**Material for this task**:

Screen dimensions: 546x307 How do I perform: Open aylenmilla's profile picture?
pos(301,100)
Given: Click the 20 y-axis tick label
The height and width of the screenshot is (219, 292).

* * *

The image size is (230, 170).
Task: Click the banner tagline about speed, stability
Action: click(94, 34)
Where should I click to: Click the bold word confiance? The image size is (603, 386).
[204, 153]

==

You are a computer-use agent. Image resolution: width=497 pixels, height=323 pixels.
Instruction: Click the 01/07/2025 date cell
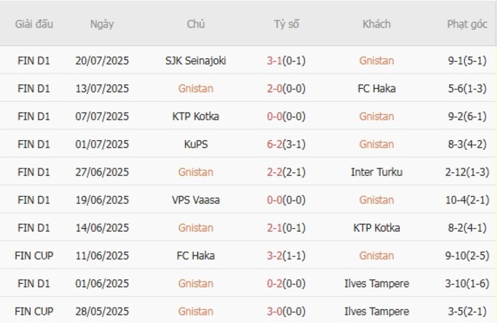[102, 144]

**What you will do**: Copy the records above exactly, beginning at the line that contains "Screen dimensions: 546x307" and stopping after the line that contains "The height and".

**Exercise answer**:
Screen dimensions: 546x307 How do I perform: Open aylenmilla's profile picture?
pos(301,100)
Given: Click the 20 y-axis tick label
The height and width of the screenshot is (219, 292).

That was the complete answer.